As I was already in my 30th year, my shoulders were brutally burdened with the stupid social pressure of marriage and I was regularly refusing to fall prey to it. But something brought a smile to face, imagine something that Mr. Chidambaram announced. He with his snail like vocal pace announced "Marbles to build a house, silver needed for the marriage ceremonies, Non-taxi SUVs and other luxury cars will be charged a premium". I knew now I had one more year to keep away with this marriage thing. Imagine who would marry a guy who doesn't have a car, doesn't have a house and if he has a house, he couldn't afford a Set-top box for TV as the taxes were also increased on it. If all this also goes well, how will a girl talk to the guy as all the mobile phone above Rs. 2000 will be charged more as per the budget. In this age of Whatsapp and BBM, a Rs.2000 phone will not suffice.

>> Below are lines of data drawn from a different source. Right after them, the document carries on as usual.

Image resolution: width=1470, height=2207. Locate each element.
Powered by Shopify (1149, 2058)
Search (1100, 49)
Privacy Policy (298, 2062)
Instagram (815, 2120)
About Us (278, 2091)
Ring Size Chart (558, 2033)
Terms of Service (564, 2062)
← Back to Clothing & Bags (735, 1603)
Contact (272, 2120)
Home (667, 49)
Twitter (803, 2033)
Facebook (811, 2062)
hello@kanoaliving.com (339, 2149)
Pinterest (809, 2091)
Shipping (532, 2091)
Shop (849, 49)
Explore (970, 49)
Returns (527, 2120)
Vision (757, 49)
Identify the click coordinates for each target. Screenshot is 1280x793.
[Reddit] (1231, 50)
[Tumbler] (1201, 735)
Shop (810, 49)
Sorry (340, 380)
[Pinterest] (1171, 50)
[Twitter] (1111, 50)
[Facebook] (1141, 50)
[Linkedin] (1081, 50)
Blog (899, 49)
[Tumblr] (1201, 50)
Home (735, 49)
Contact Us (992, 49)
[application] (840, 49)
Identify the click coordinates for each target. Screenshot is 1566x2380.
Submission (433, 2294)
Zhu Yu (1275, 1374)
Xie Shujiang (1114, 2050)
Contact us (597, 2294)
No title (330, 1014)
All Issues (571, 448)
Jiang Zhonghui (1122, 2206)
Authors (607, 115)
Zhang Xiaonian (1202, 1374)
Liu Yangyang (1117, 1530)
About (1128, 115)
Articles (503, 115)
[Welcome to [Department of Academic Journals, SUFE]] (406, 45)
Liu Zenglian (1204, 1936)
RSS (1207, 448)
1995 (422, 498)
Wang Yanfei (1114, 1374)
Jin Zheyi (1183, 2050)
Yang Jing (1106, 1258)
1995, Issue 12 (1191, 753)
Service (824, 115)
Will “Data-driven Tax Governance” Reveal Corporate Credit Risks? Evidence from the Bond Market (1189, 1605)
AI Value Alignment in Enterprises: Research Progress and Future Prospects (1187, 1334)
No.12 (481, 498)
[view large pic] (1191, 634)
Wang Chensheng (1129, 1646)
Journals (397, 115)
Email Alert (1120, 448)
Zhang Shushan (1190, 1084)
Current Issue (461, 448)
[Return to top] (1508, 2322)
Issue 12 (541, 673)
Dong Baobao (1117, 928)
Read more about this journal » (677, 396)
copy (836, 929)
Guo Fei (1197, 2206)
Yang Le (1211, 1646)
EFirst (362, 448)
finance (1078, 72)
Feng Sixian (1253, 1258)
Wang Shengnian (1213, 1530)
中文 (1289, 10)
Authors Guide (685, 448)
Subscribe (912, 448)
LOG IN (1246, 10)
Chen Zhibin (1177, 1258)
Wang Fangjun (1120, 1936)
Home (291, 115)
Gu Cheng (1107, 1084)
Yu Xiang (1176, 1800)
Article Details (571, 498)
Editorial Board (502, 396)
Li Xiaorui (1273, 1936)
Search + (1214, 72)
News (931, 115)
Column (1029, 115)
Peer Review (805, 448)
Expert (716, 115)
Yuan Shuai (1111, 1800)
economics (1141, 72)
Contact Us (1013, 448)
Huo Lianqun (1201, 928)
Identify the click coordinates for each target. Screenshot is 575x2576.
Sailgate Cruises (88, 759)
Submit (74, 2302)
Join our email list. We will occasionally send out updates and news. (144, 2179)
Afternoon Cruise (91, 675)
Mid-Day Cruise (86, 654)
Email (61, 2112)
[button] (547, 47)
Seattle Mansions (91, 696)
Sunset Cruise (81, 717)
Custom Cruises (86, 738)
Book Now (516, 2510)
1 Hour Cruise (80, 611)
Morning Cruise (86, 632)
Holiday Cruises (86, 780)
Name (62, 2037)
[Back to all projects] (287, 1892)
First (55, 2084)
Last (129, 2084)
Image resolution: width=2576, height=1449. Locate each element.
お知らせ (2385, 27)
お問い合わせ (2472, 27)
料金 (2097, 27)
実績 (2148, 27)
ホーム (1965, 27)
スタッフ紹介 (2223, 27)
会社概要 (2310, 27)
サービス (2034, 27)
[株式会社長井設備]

So he gave another advice and announced that if I can find a way to manage my food, I can wash my own clothes coz the cost of washing machine is reduced in the new budget. But as sarcastic as he could get, he announced that after the reduced possibility of affording a set top box, the movie ticket prices will also be increased. Naughty Boy I must say, he knew where to hit the most. He didn't stop there also and slowly with a smirk announced, diamonds will be costing more Mr.Himanshu Tomar, hearing that I just blew a kiss in the air.
So here I am with a clear mind that either I commit suicide or I postpone it, I will not have any money to do anything new and will pass this year again like the 29 other years of my life. Or I will take his suggestion of quitting everything and going back to my native for Vocational courses and testing activities in relation to agriculture as they will be exempted of service tax. But tell me sir, if I take these courses than who will work and if I will work, I will have to pay the taxes. Naughty Boy again had a sarcastic laugh.
Just to please the biggest section of our society, he also announced Carpets and other textile floor coverings of coir or jute will also become cheaper. I felt so proud after hearing this that he atleast had a thought for the majority.
Lost in my thought, I decided to call a close friend and discuss on the next possible meeting that we could have to see if we could have some fun with our lives as Ayurvedic medicines will be cheaper than before. Well, if you know what I mean, the friend agreed and that turned out to be the best summer of my life, the summer of 2013 !!